**** Excerpted records ****

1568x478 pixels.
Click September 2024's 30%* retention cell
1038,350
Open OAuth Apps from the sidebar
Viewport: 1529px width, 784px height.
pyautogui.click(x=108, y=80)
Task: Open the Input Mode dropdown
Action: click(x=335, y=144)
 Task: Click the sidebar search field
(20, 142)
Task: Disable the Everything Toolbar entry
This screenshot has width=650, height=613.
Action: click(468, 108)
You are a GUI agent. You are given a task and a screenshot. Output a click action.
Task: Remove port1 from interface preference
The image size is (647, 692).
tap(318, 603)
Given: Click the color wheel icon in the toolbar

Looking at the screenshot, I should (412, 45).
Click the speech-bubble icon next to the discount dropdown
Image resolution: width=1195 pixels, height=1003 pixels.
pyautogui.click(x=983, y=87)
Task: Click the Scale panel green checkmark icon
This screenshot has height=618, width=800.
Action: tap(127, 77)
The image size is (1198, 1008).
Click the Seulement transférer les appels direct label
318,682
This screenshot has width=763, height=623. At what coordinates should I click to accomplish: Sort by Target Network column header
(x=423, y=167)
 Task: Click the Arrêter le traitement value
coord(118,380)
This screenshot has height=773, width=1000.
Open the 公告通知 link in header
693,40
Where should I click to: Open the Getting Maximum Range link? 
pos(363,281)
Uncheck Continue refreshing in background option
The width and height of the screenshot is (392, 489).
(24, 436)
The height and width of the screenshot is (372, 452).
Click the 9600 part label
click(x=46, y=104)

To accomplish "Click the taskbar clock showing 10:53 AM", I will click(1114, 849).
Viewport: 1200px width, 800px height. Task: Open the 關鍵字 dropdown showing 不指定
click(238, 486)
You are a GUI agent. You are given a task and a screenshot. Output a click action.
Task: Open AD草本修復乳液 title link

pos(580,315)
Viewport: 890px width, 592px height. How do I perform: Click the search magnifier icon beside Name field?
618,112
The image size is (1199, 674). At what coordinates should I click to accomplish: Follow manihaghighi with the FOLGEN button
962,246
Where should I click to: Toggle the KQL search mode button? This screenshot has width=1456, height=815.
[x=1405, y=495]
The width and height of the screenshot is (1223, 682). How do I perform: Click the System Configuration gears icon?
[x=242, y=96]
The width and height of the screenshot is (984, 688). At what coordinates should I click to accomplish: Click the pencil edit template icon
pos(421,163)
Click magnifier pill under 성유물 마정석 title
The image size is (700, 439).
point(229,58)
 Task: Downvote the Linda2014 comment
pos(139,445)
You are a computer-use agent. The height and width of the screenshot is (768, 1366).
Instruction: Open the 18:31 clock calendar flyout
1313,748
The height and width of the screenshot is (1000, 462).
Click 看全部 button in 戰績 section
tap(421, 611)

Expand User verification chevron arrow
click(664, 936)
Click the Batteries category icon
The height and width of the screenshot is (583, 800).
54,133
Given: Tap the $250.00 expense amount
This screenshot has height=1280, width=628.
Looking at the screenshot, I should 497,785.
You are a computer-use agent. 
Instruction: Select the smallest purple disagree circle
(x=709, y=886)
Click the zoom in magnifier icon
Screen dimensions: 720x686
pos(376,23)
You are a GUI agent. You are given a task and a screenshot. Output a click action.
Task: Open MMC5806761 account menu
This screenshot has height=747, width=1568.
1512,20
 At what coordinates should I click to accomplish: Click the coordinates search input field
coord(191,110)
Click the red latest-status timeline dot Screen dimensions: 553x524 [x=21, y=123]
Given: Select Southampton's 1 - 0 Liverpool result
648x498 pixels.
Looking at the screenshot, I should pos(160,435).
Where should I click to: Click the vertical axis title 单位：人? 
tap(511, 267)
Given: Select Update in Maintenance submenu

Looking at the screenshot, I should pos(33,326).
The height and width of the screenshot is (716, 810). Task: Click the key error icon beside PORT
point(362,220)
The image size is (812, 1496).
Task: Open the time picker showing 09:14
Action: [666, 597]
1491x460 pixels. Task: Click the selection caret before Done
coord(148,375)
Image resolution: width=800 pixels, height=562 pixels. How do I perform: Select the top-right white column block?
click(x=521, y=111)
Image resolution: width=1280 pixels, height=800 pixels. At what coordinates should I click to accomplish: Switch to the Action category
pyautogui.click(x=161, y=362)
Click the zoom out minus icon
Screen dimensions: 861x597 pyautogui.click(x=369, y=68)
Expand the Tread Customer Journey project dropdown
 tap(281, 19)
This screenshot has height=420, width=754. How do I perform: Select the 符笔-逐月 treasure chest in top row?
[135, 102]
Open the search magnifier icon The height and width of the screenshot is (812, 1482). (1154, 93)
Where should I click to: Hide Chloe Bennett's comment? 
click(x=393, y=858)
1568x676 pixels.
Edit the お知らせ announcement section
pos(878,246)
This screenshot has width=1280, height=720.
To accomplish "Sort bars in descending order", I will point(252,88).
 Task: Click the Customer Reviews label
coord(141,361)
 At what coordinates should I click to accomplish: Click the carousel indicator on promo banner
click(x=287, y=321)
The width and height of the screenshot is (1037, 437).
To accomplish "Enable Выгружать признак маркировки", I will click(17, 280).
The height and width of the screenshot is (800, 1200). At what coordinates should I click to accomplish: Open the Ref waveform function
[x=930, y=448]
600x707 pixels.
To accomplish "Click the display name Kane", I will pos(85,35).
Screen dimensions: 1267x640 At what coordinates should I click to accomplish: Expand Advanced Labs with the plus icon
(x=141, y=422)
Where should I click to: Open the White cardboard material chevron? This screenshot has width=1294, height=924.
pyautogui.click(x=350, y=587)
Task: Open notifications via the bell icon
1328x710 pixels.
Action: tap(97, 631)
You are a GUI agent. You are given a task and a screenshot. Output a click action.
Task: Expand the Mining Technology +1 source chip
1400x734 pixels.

****

Assigned task
Every entry above must be reproduced word for word.

Task response
1568x478 pixels.
Click September 2024's 30%* retention cell
1038,350
Open OAuth Apps from the sidebar
Viewport: 1529px width, 784px height.
pyautogui.click(x=108, y=80)
Task: Open the Input Mode dropdown
Action: click(x=335, y=144)
 Task: Click the sidebar search field
(20, 142)
Task: Disable the Everything Toolbar entry
This screenshot has width=650, height=613.
Action: click(468, 108)
You are a GUI agent. You are given a task and a screenshot. Output a click action.
Task: Remove port1 from interface preference
The image size is (647, 692).
tap(318, 603)
Given: Click the color wheel icon in the toolbar

Looking at the screenshot, I should (412, 45).
Click the speech-bubble icon next to the discount dropdown
Image resolution: width=1195 pixels, height=1003 pixels.
pyautogui.click(x=983, y=87)
Task: Click the Scale panel green checkmark icon
This screenshot has height=618, width=800.
Action: tap(127, 77)
The image size is (1198, 1008).
Click the Seulement transférer les appels direct label
318,682
This screenshot has width=763, height=623. At what coordinates should I click to accomplish: Sort by Target Network column header
(x=423, y=167)
 Task: Click the Arrêter le traitement value
coord(118,380)
This screenshot has height=773, width=1000.
Open the 公告通知 link in header
693,40
Where should I click to: Open the Getting Maximum Range link? 
pos(363,281)
Uncheck Continue refreshing in background option
The width and height of the screenshot is (392, 489).
(24, 436)
The height and width of the screenshot is (372, 452).
Click the 9600 part label
click(x=46, y=104)

To accomplish "Click the taskbar clock showing 10:53 AM", I will click(1114, 849).
Viewport: 1200px width, 800px height. Task: Open the 關鍵字 dropdown showing 不指定
click(238, 486)
You are a GUI agent. You are given a task and a screenshot. Output a click action.
Task: Open AD草本修復乳液 title link

pos(580,315)
Viewport: 890px width, 592px height. How do I perform: Click the search magnifier icon beside Name field?
618,112
The image size is (1199, 674). At what coordinates should I click to accomplish: Follow manihaghighi with the FOLGEN button
962,246
Where should I click to: Toggle the KQL search mode button? This screenshot has width=1456, height=815.
[x=1405, y=495]
The width and height of the screenshot is (1223, 682). How do I perform: Click the System Configuration gears icon?
[x=242, y=96]
The width and height of the screenshot is (984, 688). At what coordinates should I click to accomplish: Click the pencil edit template icon
pos(421,163)
Click magnifier pill under 성유물 마정석 title
The image size is (700, 439).
point(229,58)
 Task: Downvote the Linda2014 comment
pos(139,445)
You are a computer-use agent. The height and width of the screenshot is (768, 1366).
Instruction: Open the 18:31 clock calendar flyout
1313,748
The height and width of the screenshot is (1000, 462).
Click 看全部 button in 戰績 section
tap(421, 611)

Expand User verification chevron arrow
click(664, 936)
Click the Batteries category icon
The height and width of the screenshot is (583, 800).
54,133
Given: Tap the $250.00 expense amount
This screenshot has height=1280, width=628.
Looking at the screenshot, I should 497,785.
You are a computer-use agent. 
Instruction: Select the smallest purple disagree circle
(x=709, y=886)
Click the zoom in magnifier icon
Screen dimensions: 720x686
pos(376,23)
You are a GUI agent. You are given a task and a screenshot. Output a click action.
Task: Open MMC5806761 account menu
This screenshot has height=747, width=1568.
1512,20
 At what coordinates should I click to accomplish: Click the coordinates search input field
coord(191,110)
Click the red latest-status timeline dot Screen dimensions: 553x524 [x=21, y=123]
Given: Select Southampton's 1 - 0 Liverpool result
648x498 pixels.
Looking at the screenshot, I should pos(160,435).
Where should I click to: Click the vertical axis title 单位：人? 
tap(511, 267)
Given: Select Update in Maintenance submenu

Looking at the screenshot, I should pos(33,326).
The height and width of the screenshot is (716, 810). Task: Click the key error icon beside PORT
point(362,220)
The image size is (812, 1496).
Task: Open the time picker showing 09:14
Action: [666, 597]
1491x460 pixels. Task: Click the selection caret before Done
coord(148,375)
Image resolution: width=800 pixels, height=562 pixels. How do I perform: Select the top-right white column block?
click(x=521, y=111)
Image resolution: width=1280 pixels, height=800 pixels. At what coordinates should I click to accomplish: Switch to the Action category
pyautogui.click(x=161, y=362)
Click the zoom out minus icon
Screen dimensions: 861x597 pyautogui.click(x=369, y=68)
Expand the Tread Customer Journey project dropdown
 tap(281, 19)
This screenshot has height=420, width=754. How do I perform: Select the 符笔-逐月 treasure chest in top row?
[135, 102]
Open the search magnifier icon The height and width of the screenshot is (812, 1482). (1154, 93)
Where should I click to: Hide Chloe Bennett's comment? 
click(x=393, y=858)
1568x676 pixels.
Edit the お知らせ announcement section
pos(878,246)
This screenshot has width=1280, height=720.
To accomplish "Sort bars in descending order", I will point(252,88).
 Task: Click the Customer Reviews label
coord(141,361)
 At what coordinates should I click to accomplish: Click the carousel indicator on promo banner
click(x=287, y=321)
The width and height of the screenshot is (1037, 437).
To accomplish "Enable Выгружать признак маркировки", I will click(17, 280).
The height and width of the screenshot is (800, 1200). At what coordinates should I click to accomplish: Open the Ref waveform function
[x=930, y=448]
600x707 pixels.
To accomplish "Click the display name Kane", I will pos(85,35).
Screen dimensions: 1267x640 At what coordinates should I click to accomplish: Expand Advanced Labs with the plus icon
(x=141, y=422)
Where should I click to: Open the White cardboard material chevron? This screenshot has width=1294, height=924.
pyautogui.click(x=350, y=587)
Task: Open notifications via the bell icon
1328x710 pixels.
Action: tap(97, 631)
You are a GUI agent. You are given a task and a screenshot. Output a click action.
Task: Expand the Mining Technology +1 source chip
1400x734 pixels.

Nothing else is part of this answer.